Problem description: Turn every line of the listing below into a Markdown table with two columns, Row and Line, numbering each row and skipping blank lines.
--- Start of Entries supplied ---
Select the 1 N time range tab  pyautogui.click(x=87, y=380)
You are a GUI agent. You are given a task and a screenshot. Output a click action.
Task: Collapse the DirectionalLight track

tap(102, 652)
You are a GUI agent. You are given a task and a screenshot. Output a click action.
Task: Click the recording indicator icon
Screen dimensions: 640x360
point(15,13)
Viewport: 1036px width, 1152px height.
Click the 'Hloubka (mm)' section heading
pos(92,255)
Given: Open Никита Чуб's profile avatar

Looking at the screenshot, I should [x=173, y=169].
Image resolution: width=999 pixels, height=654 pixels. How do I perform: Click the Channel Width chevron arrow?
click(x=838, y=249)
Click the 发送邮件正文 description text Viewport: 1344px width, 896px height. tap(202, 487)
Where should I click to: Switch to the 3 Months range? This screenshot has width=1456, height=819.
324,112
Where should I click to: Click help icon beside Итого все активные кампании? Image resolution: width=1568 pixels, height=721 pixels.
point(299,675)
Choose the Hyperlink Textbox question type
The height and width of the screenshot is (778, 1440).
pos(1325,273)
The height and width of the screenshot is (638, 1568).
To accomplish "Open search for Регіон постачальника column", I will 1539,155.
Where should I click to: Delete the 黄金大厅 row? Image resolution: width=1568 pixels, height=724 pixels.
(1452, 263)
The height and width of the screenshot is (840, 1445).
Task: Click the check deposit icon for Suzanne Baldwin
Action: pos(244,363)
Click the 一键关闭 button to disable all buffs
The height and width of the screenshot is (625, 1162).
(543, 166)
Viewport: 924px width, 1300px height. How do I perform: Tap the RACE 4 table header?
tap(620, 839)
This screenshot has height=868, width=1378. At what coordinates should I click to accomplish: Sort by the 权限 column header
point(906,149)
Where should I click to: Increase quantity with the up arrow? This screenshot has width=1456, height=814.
--- End of Entries supplied ---
Answer to the task:
| Row | Line |
|---|---|
| 1 | Select the 1 N time range tab  pyautogui.click(x=87, y=380) |
| 2 | You are a GUI agent. You are given a task and a screenshot. Output a click action. |
| 3 | Task: Collapse the DirectionalLight track |
| 4 | tap(102, 652) |
| 5 | You are a GUI agent. You are given a task and a screenshot. Output a click action. |
| 6 | Task: Click the recording indicator icon |
| 7 | Screen dimensions: 640x360 |
| 8 | point(15,13) |
| 9 | Viewport: 1036px width, 1152px height. |
| 10 | Click the 'Hloubka (mm)' section heading |
| 11 | pos(92,255) |
| 12 | Given: Open Никита Чуб's profile avatar |
| 13 | Looking at the screenshot, I should [x=173, y=169]. |
| 14 | Image resolution: width=999 pixels, height=654 pixels. How do I perform: Click the Channel Width chevron arrow? |
| 15 | click(x=838, y=249) |
| 16 | Click the 发送邮件正文 description text Viewport: 1344px width, 896px height. tap(202, 487) |
| 17 | Where should I click to: Switch to the 3 Months range? This screenshot has width=1456, height=819. |
| 18 | 324,112 |
| 19 | Where should I click to: Click help icon beside Итого все активные кампании? Image resolution: width=1568 pixels, height=721 pixels. |
| 20 | point(299,675) |
| 21 | Choose the Hyperlink Textbox question type |
| 22 | The height and width of the screenshot is (778, 1440). |
| 23 | pos(1325,273) |
| 24 | The height and width of the screenshot is (638, 1568). |
| 25 | To accomplish "Open search for Регіон постачальника column", I will 1539,155. |
| 26 | Where should I click to: Delete the 黄金大厅 row? Image resolution: width=1568 pixels, height=724 pixels. |
| 27 | (1452, 263) |
| 28 | The height and width of the screenshot is (840, 1445). |
| 29 | Task: Click the check deposit icon for Suzanne Baldwin |
| 30 | Action: pos(244,363) |
| 31 | Click the 一键关闭 button to disable all buffs |
| 32 | The height and width of the screenshot is (625, 1162). |
| 33 | (543, 166) |
| 34 | Viewport: 924px width, 1300px height. How do I perform: Tap the RACE 4 table header? |
| 35 | tap(620, 839) |
| 36 | This screenshot has height=868, width=1378. At what coordinates should I click to accomplish: Sort by the 权限 column header |
| 37 | point(906,149) |
| 38 | Where should I click to: Increase quantity with the up arrow? This screenshot has width=1456, height=814. |